No surviving spouse or close relative– If the deceased has no living spouse, children, parents or siblings, their estate passes to nieces and nephews, if any. If there are no nieces and nephews, the property passes to living grandparents, aunts, uncles, great aunts or uncles, or children of any degree. If no exist, then the property passes to the children or descendants of the predeceased spouse. In the case of no surviving family members, the entire estate will escheat to the state of Texas.
Florida Intestate SuccessionLaw
When a Florida resident passes away without writing a will, it results in the process of intestate succession. Florida Probate Code will dictate who inherits the deceased person’s probate estate according to certain circumstances. The following are Florida’s laws regarding intestate succession:
Survived by a spouse with biological children- the surviving spouse inherits all of the deceased person’s probate estate.
Survived by a spouse with non-biological children- because some of the deceased person’s descendants are not descendants of the surviving spouse (in other words, the deceased person had children from a prior marriage or relationship), the surviving spouse inherits one-half of the probate estate and the descendants inherit the remaining one-half.
Survived by a spouse and no descendants- the surviving spouse inherits all of the probate estate.
Survived by descendants and no spouse- the deceased person’s descendants inherits all of the probate estate, per stirpes (per # of descendants/family inheritors).
Survived by one or both parents- the parents inherit equal shares of the deceased person’s probate estate if both are living, or the surviving parent inherits everything.
Survived by siblings or descendants of siblings and no parents- the deceased person’s siblings and the descendants of deceased siblings (nieces and nephews) inherit all of the probate estate, and on to their children and grandchildren.

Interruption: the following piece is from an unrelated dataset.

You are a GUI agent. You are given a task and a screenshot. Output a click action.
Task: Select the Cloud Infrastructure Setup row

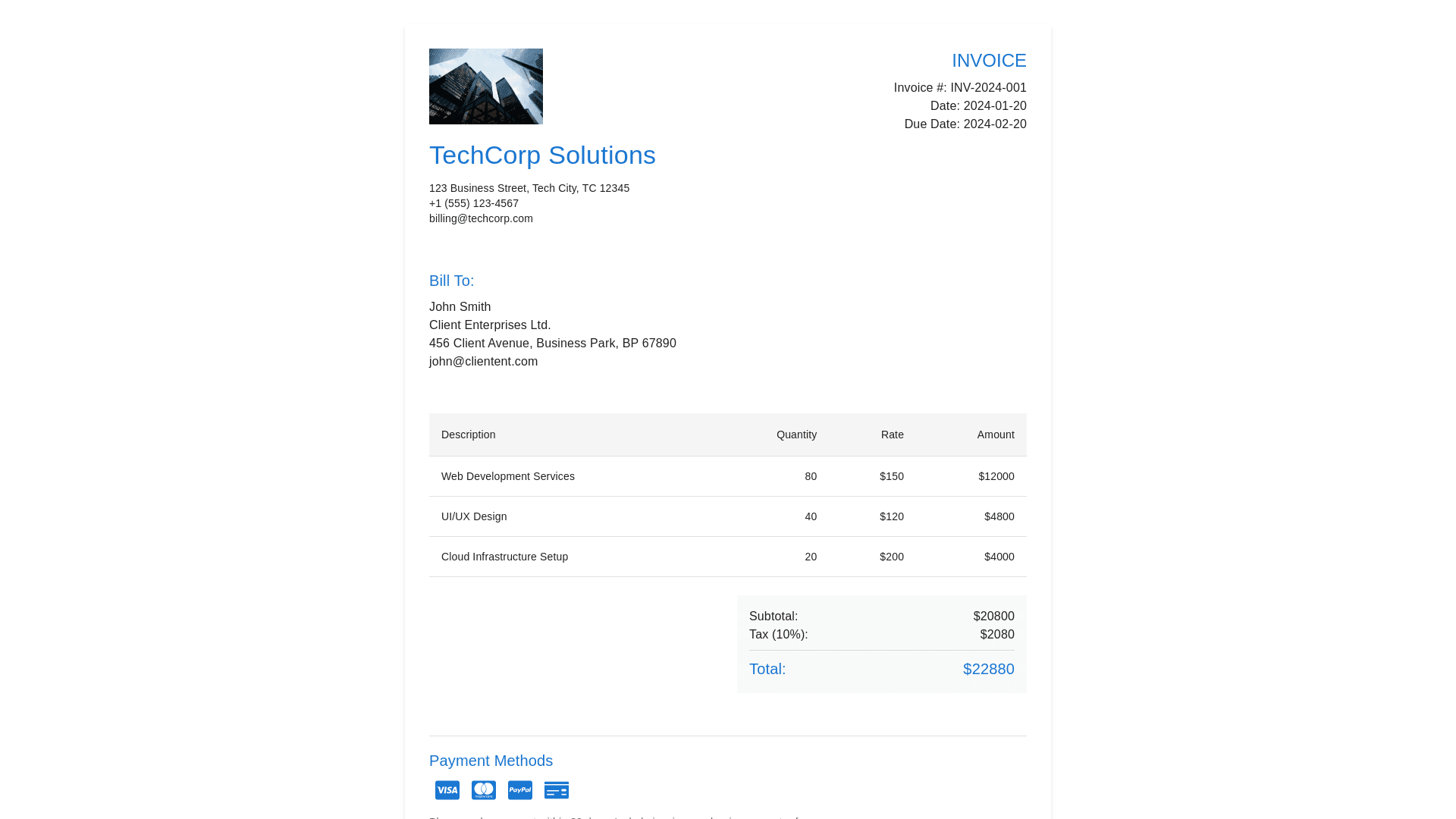504,557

Not survived by parents or close relatives: the estate is then divided equally between the grandparents if survived, or aunts and uncles. If none are survived the estate then goes to the deceased spouse’s descendants. In the case of no surviving family members, the entire estate will escheat to the state of Florida.
California Intestate Succession Law
When a California resident passes away without writing a will, the state determines inheritors through California’s probate code. Even if the decedent is not a California resident but just owns real estate there, the California Probate Code intestate succession laws dictate who inherits the belongings. California intestacy laws dictate the following:
Survived by a spouse with biological children- the surviving spouse inherits one-half of the deceased’s community property (joint ownership of assets between married couples) and one-half/one-third of the separate property, depending on whether the deceased left one child or two or more children. The children inherit the remaining one-half or two-thirds of the deceased’s separate property, and it is distributed to their children and grandchildren.

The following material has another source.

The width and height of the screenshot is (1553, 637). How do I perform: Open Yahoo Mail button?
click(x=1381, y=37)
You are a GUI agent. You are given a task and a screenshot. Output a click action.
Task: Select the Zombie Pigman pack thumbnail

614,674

Survived by a spouse and no descendants- the surviving spouse inherits the deceased’s entire estate, including community, quasi-community, and separate property.
Survived by a spouse and a parent(s) and no descendants- the surviving spouse inherits all of the deceased’s community property and one-half of the deceased’s separate property. The surviving parent or parents inherit one-half of the deceased’s separate property.
Survived by a spouse and sibling(s)- the surviving spouse inherits all of the deceased’s community property and one-half of the deceased’s separate property. The sibling or siblings inherit one-half of the deceased’s separate property.
Survived by descendants and no spouse- The deceased person’s descendants inherit the entire probate estate, and on to their children and grandchildren.
Not survived by parents or close relative- the estate would be then be passed to nieces and nephews, then grandparents, great aunts/uncles and so on.In the unlikely circumstance that the deceased person is not survived by any of the aforementioned individuals, the entire probate estate will escheat to the State of California.